Task description
What is needed is an exact copy of the lines in the listing below, from the one with "[Add Listing] (755, 391)" up to and including the one with "ADD LISTING (195, 508)", with no other lines.

The data
========================

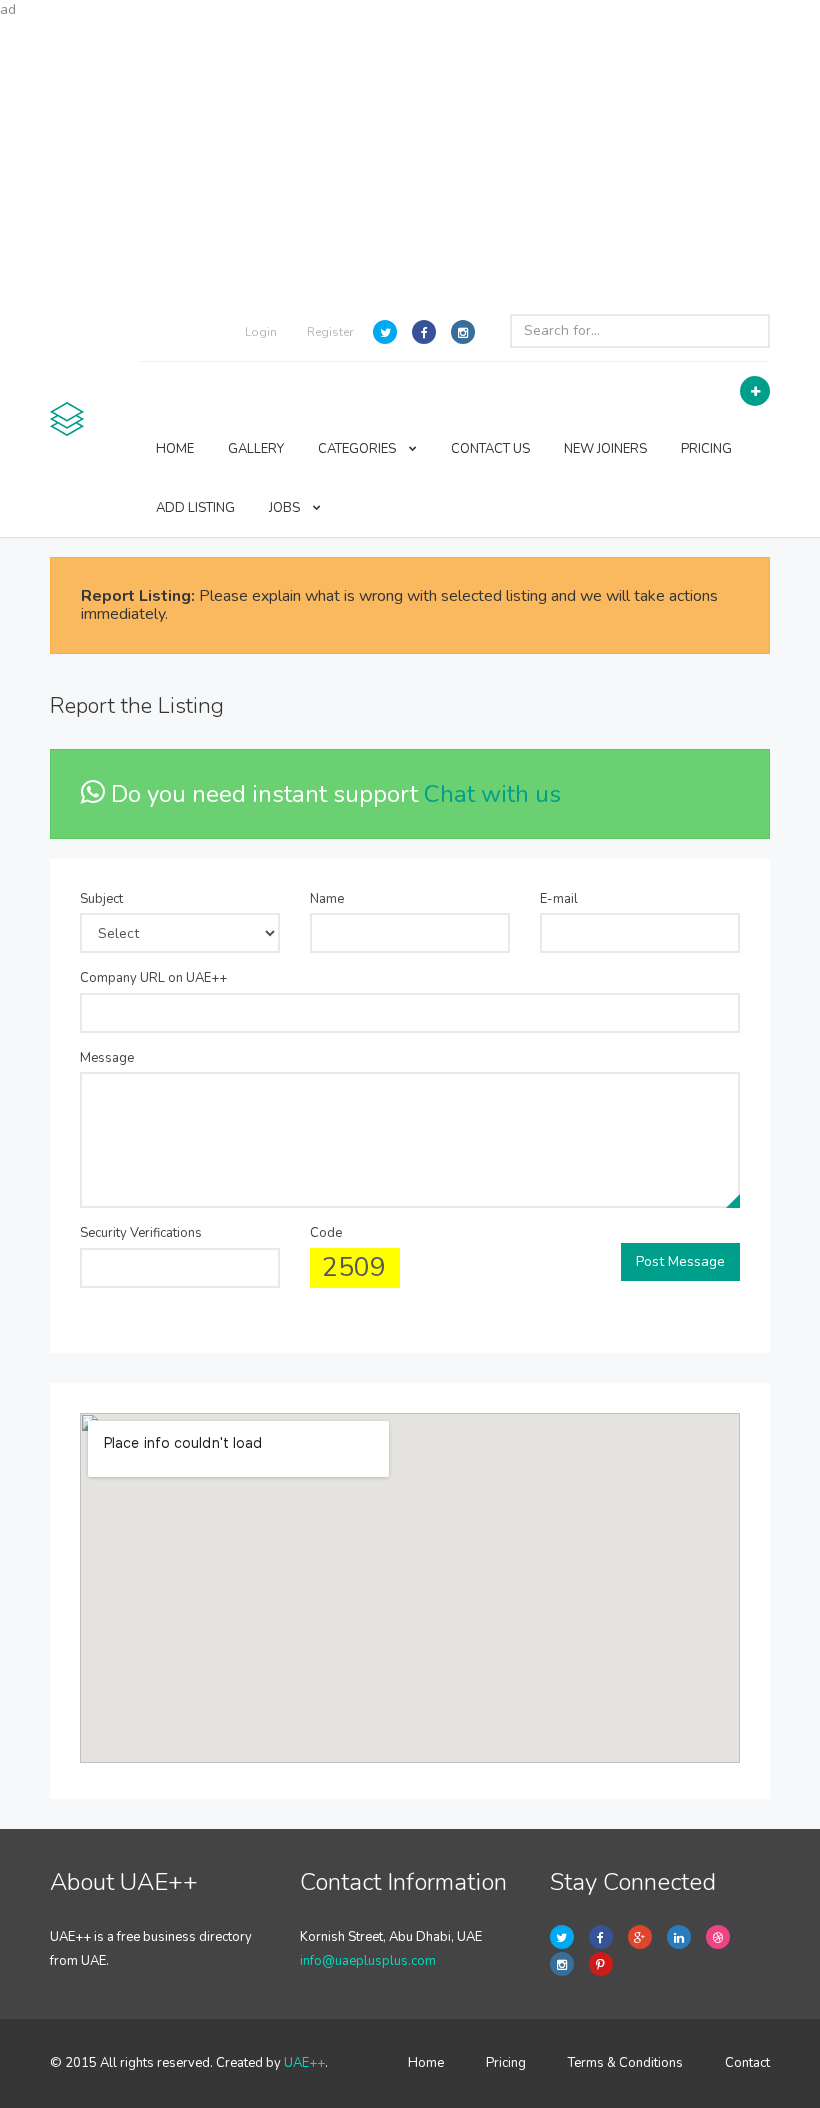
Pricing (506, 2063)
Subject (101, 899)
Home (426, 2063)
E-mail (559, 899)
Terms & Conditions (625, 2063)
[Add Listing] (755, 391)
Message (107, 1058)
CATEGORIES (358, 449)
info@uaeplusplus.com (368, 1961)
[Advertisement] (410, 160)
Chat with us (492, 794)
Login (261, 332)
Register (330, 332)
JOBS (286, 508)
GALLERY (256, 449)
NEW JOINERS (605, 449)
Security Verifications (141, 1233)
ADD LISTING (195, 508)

========================

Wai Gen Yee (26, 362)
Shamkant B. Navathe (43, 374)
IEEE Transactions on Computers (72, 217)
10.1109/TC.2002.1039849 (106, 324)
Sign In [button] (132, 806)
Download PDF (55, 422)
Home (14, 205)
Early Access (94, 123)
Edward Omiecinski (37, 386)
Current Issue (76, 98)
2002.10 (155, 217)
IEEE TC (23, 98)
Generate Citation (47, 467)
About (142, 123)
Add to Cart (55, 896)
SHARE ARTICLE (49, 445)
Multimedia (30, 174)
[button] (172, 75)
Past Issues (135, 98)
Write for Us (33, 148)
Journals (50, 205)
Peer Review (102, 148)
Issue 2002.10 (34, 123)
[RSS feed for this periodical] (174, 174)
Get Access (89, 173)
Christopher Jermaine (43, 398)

========================

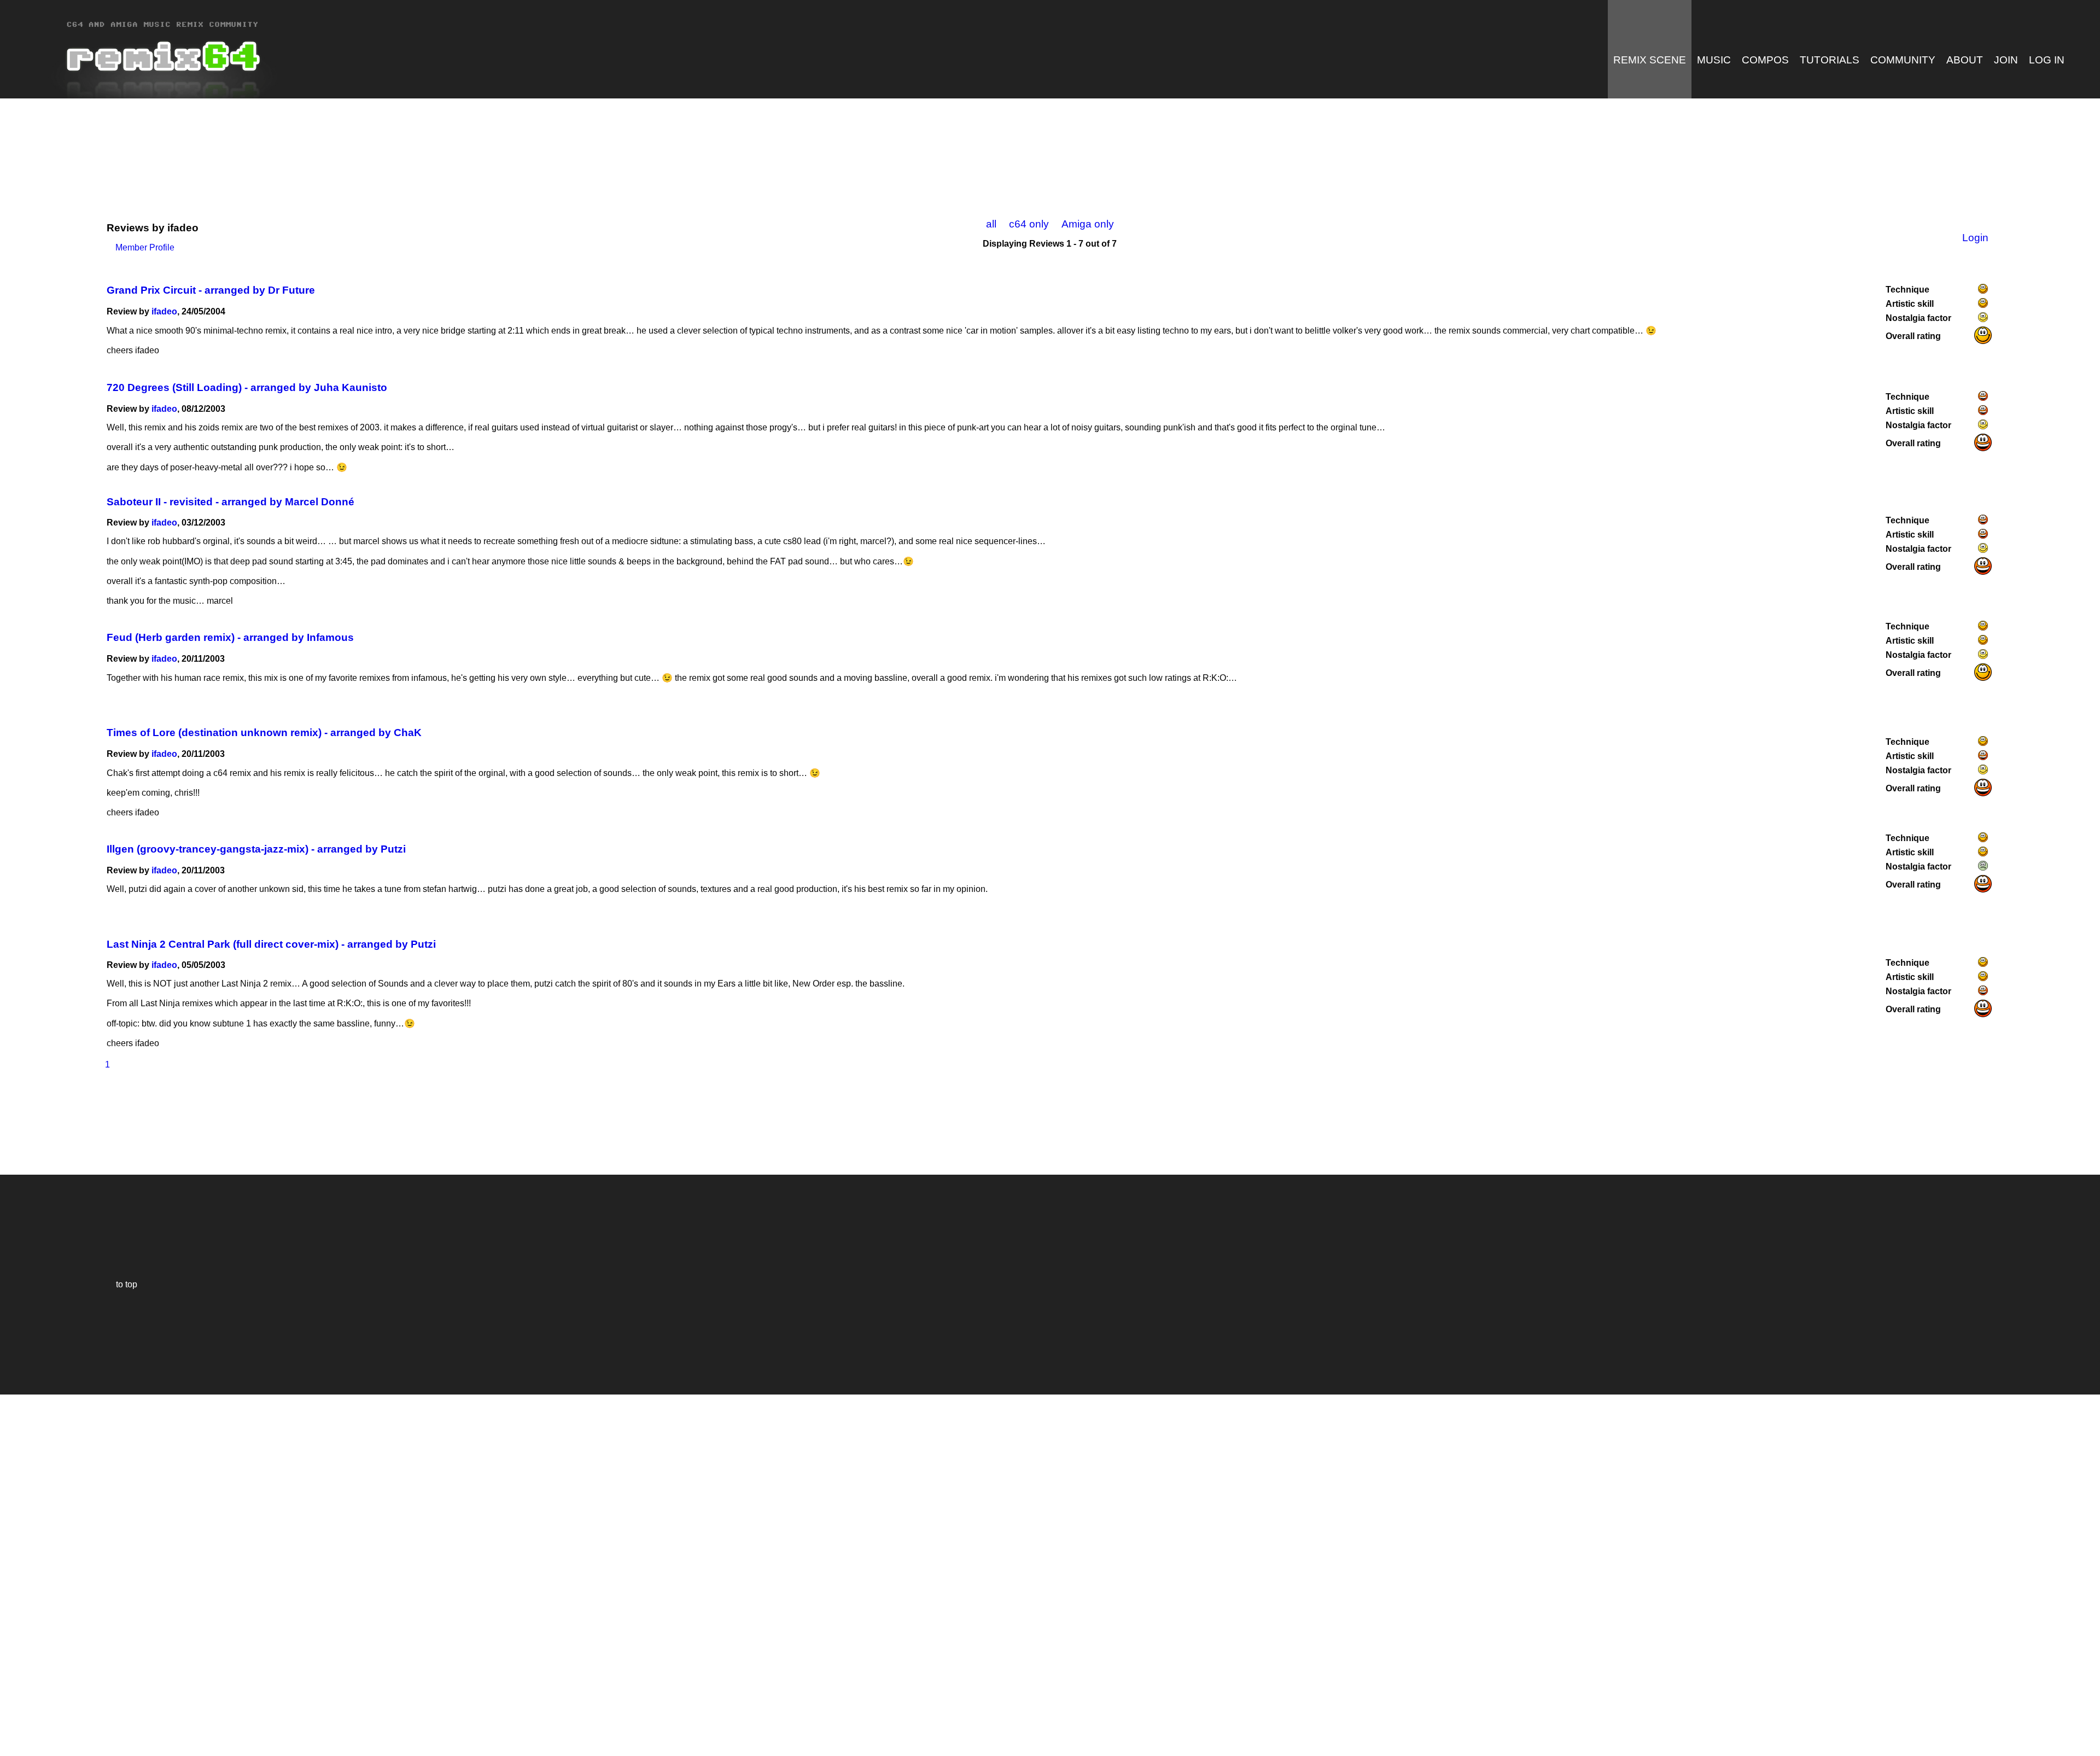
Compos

========================

Response
[Add Listing] (755, 391)
Message (107, 1058)
CATEGORIES (358, 449)
info@uaeplusplus.com (368, 1961)
[Advertisement] (410, 160)
Chat with us (492, 794)
Login (261, 332)
Register (330, 332)
JOBS (286, 508)
GALLERY (256, 449)
NEW JOINERS (605, 449)
Security Verifications (141, 1233)
ADD LISTING (195, 508)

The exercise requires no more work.